Thursday 3 January 2019

DSM-5 autism is "largely comparable to" to DSM-IV-TR autism

"Merry New Year". Welcome back to Questioning Answers in 2019. So let's continue.

The quote heading this post comes from the findings reported by Lisa Wiggins and colleagues [1] and their research aiming to "replicate agreement between surveillance status based on DSM-IV-TR criteria and DSM-5 criteria for ASD [autism spectrum disorder]." This authorship group have some interest in the description of autism across the DSMs (Diagnostic and Statistical Manual of Mental Disorders) as a function of their involvement with the United States CDC and their other, quite recent publication, talking about the national US autism prevalence estimates in 8-year olds for 2014 (see here).

As well as arriving at the conclusion that 1 in 59 children aged 8-year old in the United States *might* have autism [2] (still potentially an underestimate according to other recent figures), their latest prevalence paper also, for the first time, introduced the DSM-5 to the Autism and Developmental Disabilities Monitoring (ADDM) Network. Previously, the DSM-IV was top (diagnostic) dog, but with the publication of the DSM-5 (see here) there was a new sheriff in town. And as the DSM-5 started to be utilised more and more widely in diagnostic circles, so the CDC autism estimating teams had to start taking this into account in their musings...

Wiggins et al relied on data for "8-year-old children who had health and education records reviewed for ASD surveillance in metropolitan Atlanta, GA in the 2012 surveillance year as a part of the Metropolitan Atlanta Developmental Disabilities Surveillance Program (MADDSP)." As per the aims and objectives of the MADDSP - "estimates the number of children with selected developmental disabilities in metropolitan Atlanta" - autism is one of the diagnoses included in the surveillance program. DSM-IV-TR criteria for autism were applied to the health and education records of a cohort of children to see if diagnostic thresholds were met. Importantly too we are told that: "a previous ASD diagnosis was not sufficient evidence to confirm DSM-IV-TR surveillance case status." Alongside: "A DSM-5 coding scheme for ASD surveillance was developed by an independent body of ADDM-affiliated experts and then adapted and refined by a CDC-led clinical workgroup." Application of this DSM-5 coding scheme was similarly used on those education and health records data and results were collected and compared.

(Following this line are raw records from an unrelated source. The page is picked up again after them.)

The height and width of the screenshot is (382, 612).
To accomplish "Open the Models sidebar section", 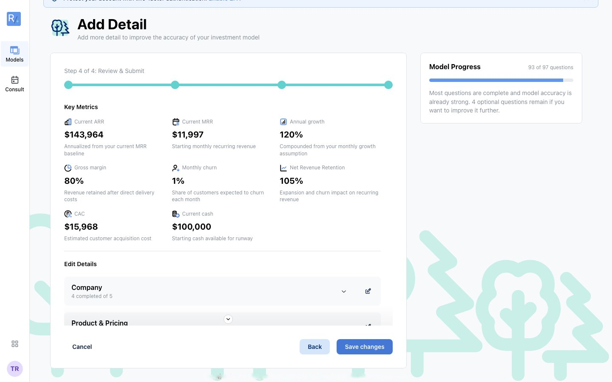I will point(14,54).
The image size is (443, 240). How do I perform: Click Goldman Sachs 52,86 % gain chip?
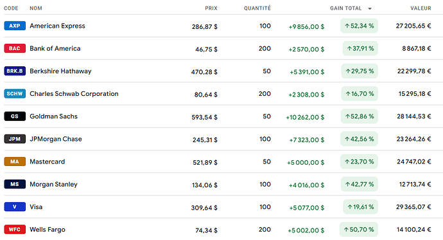click(359, 116)
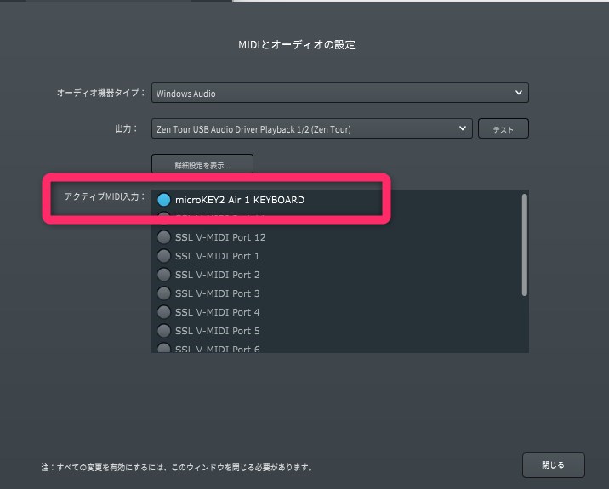The image size is (609, 489).
Task: Toggle SSL V-MIDI Port 2 radio circle
Action: [x=164, y=275]
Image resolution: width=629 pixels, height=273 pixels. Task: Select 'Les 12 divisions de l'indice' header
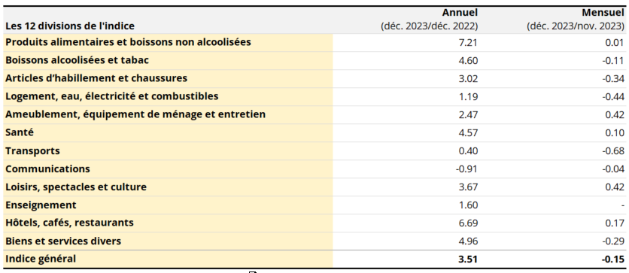point(70,26)
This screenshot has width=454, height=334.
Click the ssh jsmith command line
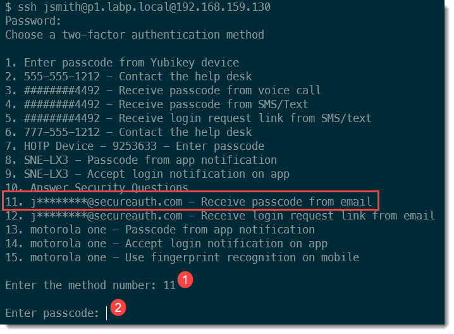tap(138, 8)
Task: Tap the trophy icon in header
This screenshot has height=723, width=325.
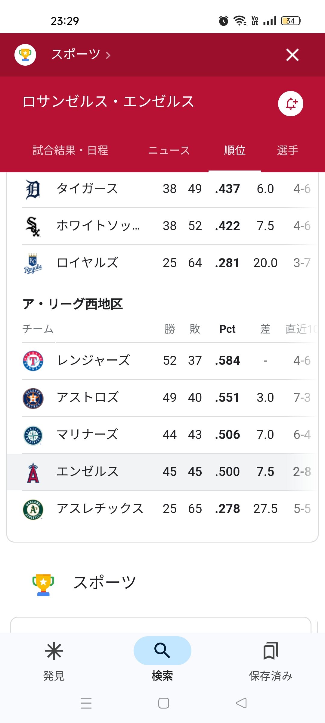Action: pyautogui.click(x=25, y=55)
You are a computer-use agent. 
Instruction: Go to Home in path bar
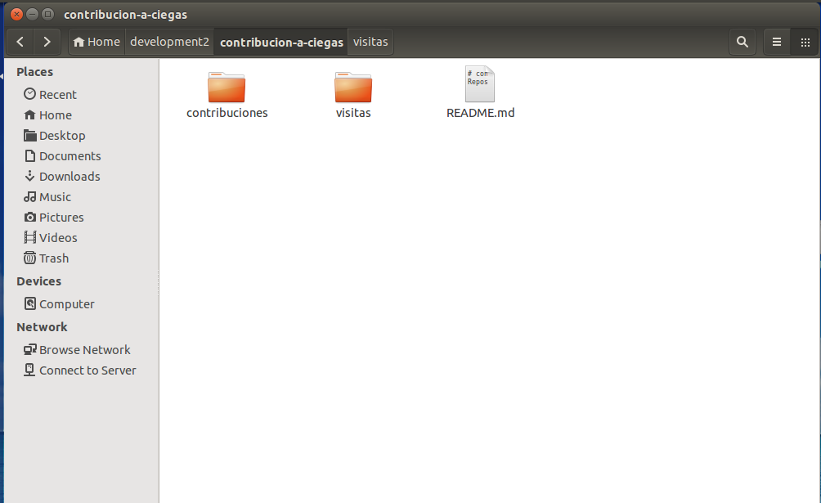(x=96, y=42)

"Similar to ADDM data reported for the 2014 surveillance period, we found substantial agreement between DSM-IV-TR and DSM-5 surveillance status of ASD in a sample of records reviewed for the 2012 surveillance period." The figures in a little more detail: "46.0% children met both DSM-IV-TR and DSM-5 surveillance status, 44.0% met neither the DSM-IV-TR nor DSM-5 surveillance status, 4.0% met DSM-IV-TR status, but not DSM-5 status, and 6.0% met DSM-5 status, but not DSM-IV-TR status of ASD." The importance of this data is what the quote heading this post talked about: DSM-5 autism is "largely comparable to" to DSM-IV-TR autism. So when the ADDM eventually makes the transition over to DSM-5 derived autism data only, it means that all those years of DSM-IV diagnosed autism are still very much relevant (and can be used as a comparator) in a historical context.

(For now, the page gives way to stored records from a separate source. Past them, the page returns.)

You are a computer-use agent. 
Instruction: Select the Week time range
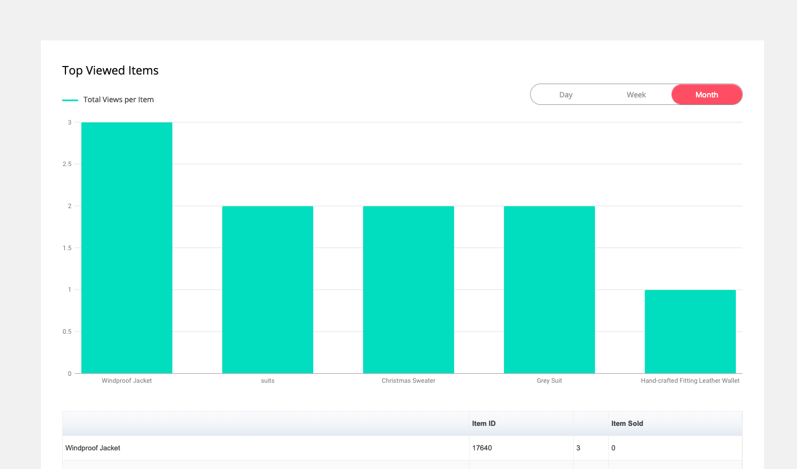636,95
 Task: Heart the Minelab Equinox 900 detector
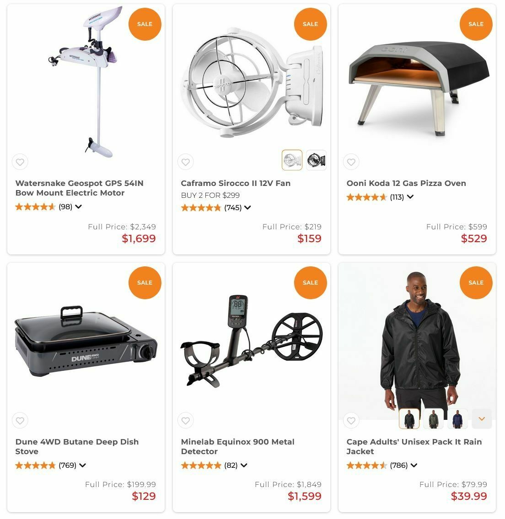point(186,421)
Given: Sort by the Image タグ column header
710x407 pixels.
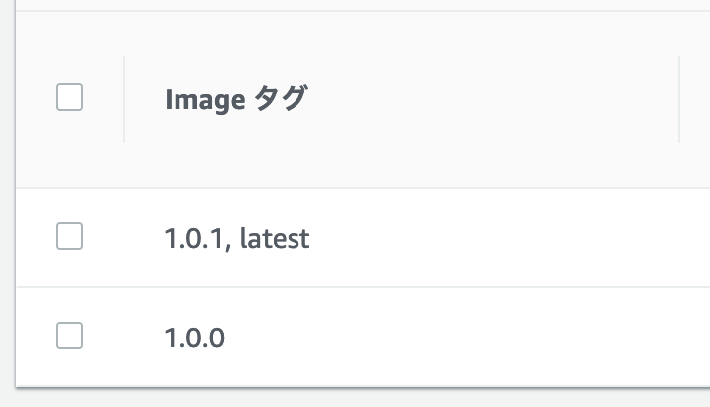Looking at the screenshot, I should click(236, 99).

But... the authors do mention about how some other studies have observed that: "fewer children meet DSM-5 criteria for ASD than DSM-IV-TR criteria for ASD in similar service settings" (see here and see here). This requires quite a bit more investigation; in particular how "record-review surveillance [such as that utilised by Wiggins et alrelies on information contained in surveillance records and does not include an in-person evaluation of the child." As I've indicated in my very critical musings on armchair diagnosis of historical persons (see here for an extreme example), there is absolutely no substitute for talking to and directly observing a person who has been referred for a diagnostic assessment. None. I've also previously suggested that another related label that crops up near to the DSM-5 description of autism - social (pragmatic) communication disorder (SCD) - might also need some research attention too. Indeed, I wonder if the ADDM might eventually start reporting on autism and SCD separately...


[1] Wiggins L. et al. Comparison of autism spectrum disorder surveillance status based on two different diagnostic schemes: Findings from the Metropolitan Atlanta Developmental Disabilities Surveillance Program, 2012. PLoS ONE. 2018; 13(11): e0208079.

[2] Baio J. et al. Prevalence of Autism Spectrum Disorder Among Children Aged 8 Years — Autism and Developmental Disabilities Monitoring Network, 11 Sites, United States, 2014. Morbidity and Mortality Weekly Report (MMWR). 2018; 67(6): 1-23.